■ Data extract
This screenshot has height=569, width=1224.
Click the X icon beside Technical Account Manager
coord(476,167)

* * *

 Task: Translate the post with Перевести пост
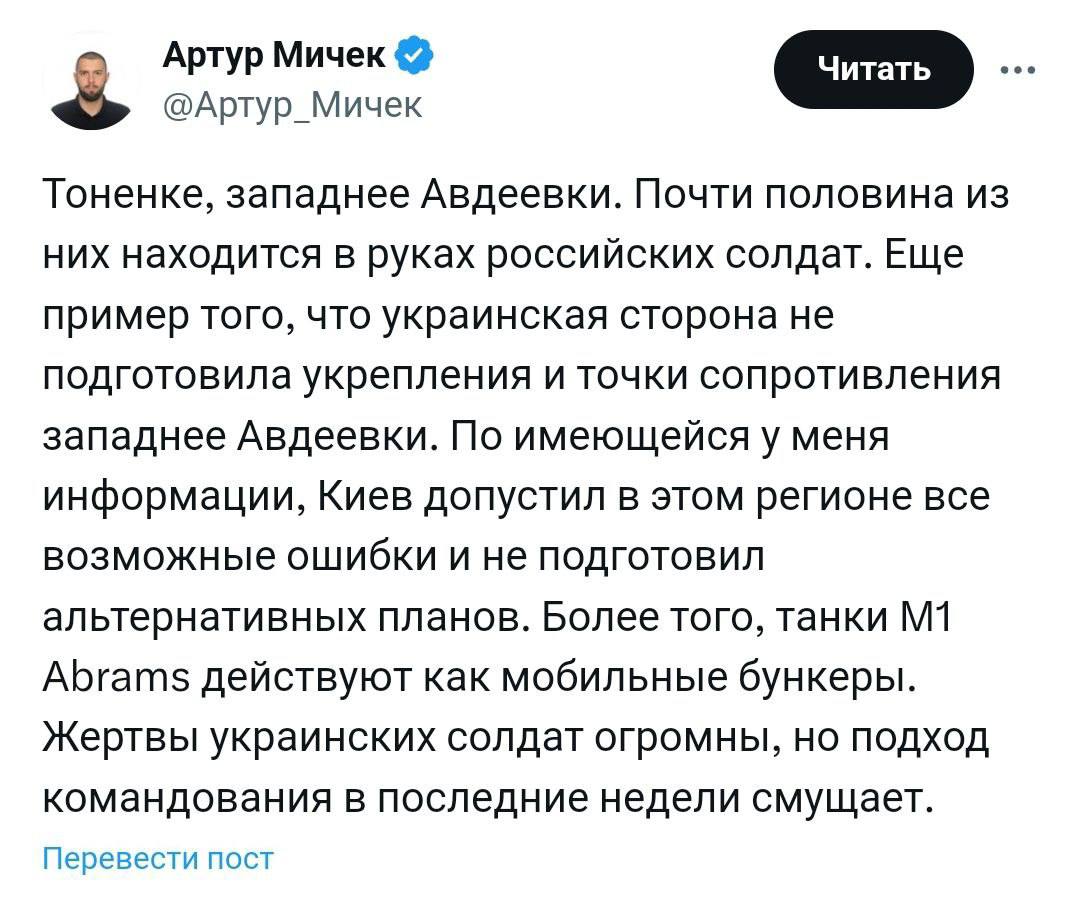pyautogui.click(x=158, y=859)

--

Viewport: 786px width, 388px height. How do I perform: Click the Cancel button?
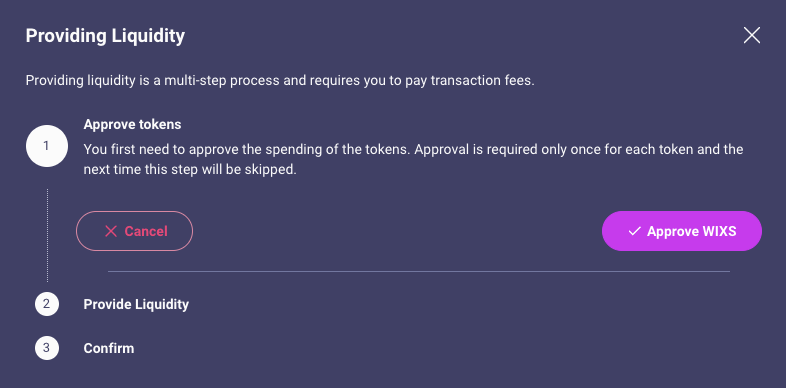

■ What the task asks
I'd like every line with the string "height" copied from the listing.

■ Reply to the task
This screenshot has height=569, width=1224.
Viewport: 786px width, 388px height. How do I perform: Click the Cancel button?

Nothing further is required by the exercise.